Over 15,000 new spinal cord injuries (SCI) occur each year in the United States. The outcome depends on the severity and location of the injury, resulting in either partial of complete loss of sensory and/or motor function. Partial paralysis occurs about 40% of the time, and complete paralysis about 60% of the time. If a SCI patient survives the first 24 hours, about 80% are still alive at 10 years. First year expenses for patients ranges from $500k to about $1 million. Lifetime costs are multiple millions of dollars.
Traumatic SCI usually occurs with a sudden blow to or stretching of the spinal cord from either a dislocation, traumatic disc herniation or fractured bone fragments. The spinal cord nerves may be cut or damaged beyond repair, and blood vessels may rupture causing bleeding. Within minutes, the site of injury swells and causes even more
damage. Unfortunately it is this “secondary injury” where a series of cellular, molecular and biochemical phenomena continue to self-destruct the spinal cord tissue, and impede eventual neurologic recovery.
Various treatments have been attempted to limit the long-lasting secondary effects of SCI. After all, the nerves in the spinal cord cannot repair themselves or regenerate.
When indicated, surgical decompression can take the pressure off the spinal cord, but this cannot be achieved quickly enough within the critical minutes following the injury. Furthermore, surgical decompression may not allow enough room for the cord to expand and still avoid injury. Steroids are known to decrease inflammation and swelling, and we have previously tried high dose methylprednisolone in SCI. However this has not shown to provide significant benefit but seems to risk significant side effects. Newer research uses stem cells to regenerate the damaged nerves of the spinal cord. Traditionally, experimental models injected stem cells into the spinal cord at the site of injury, but the needle injection itself may cause more injury. A newer modified delivery method injects in the superficial layers of the spinal cord, or even fluid surrounding the spinal cord, allowing the stem cells to migrate on their own deeper into the cord. Nerve growth factors, like Lin28, are also being shown to help regrow nerve cells in rodent models. Unfortunately, none of this has been very successful in humans.

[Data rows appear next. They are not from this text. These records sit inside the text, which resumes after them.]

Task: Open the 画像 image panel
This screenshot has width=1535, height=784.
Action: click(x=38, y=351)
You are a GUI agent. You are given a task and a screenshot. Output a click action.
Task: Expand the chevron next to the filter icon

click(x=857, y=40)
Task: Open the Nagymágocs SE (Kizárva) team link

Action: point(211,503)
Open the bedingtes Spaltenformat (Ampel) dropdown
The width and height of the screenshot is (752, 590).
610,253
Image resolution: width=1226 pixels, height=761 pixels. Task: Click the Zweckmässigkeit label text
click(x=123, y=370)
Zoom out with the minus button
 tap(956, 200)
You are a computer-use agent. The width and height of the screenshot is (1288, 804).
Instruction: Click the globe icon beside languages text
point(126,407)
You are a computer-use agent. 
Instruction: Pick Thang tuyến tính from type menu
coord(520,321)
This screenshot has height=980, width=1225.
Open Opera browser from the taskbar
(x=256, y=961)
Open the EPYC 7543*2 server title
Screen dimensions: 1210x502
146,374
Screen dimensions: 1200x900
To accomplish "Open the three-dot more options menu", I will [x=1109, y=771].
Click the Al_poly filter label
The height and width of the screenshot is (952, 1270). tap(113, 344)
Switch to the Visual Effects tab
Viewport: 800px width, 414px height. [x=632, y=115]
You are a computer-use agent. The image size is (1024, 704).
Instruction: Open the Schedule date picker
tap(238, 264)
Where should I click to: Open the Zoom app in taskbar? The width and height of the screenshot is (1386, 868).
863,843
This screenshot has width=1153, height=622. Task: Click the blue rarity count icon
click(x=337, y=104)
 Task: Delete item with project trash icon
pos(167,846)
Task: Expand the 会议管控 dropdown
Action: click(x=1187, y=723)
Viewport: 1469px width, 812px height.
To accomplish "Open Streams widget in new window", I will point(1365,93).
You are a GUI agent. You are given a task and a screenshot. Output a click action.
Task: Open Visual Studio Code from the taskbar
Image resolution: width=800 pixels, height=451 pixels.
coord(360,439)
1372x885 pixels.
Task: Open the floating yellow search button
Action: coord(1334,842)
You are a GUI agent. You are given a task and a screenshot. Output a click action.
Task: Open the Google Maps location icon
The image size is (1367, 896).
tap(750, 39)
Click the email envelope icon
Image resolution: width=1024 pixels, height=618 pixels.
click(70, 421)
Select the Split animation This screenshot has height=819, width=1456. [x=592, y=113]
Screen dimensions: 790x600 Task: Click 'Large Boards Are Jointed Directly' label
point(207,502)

Recently, some data has indicated other ways to reduce the “secondary injury” following spinal cord trauma. If the swelling of the spinal cord can be diminished, maybe the surrounding blood vessels could continue to supply nutrients and avoid secondary damage. An osmotic transport device (OTD) could create an external osmotic gradient so water could be removed from the spinal cord in a controlled manner.
In rodent models, the spinal cord water content significantly elevates as soon as 1 hour after injury and peaks at 72 hours. It remains elevated for about 28 days. Using the OTD surgically implanted on the spinal cord, water content could be reduced by about 1%. While this seems small, significant therapeutic benefits could occur from reducing water content by this small percent. It is difficult to predict the success of this in humans, but is a worthwhile consideration in this otherwise morbid condition.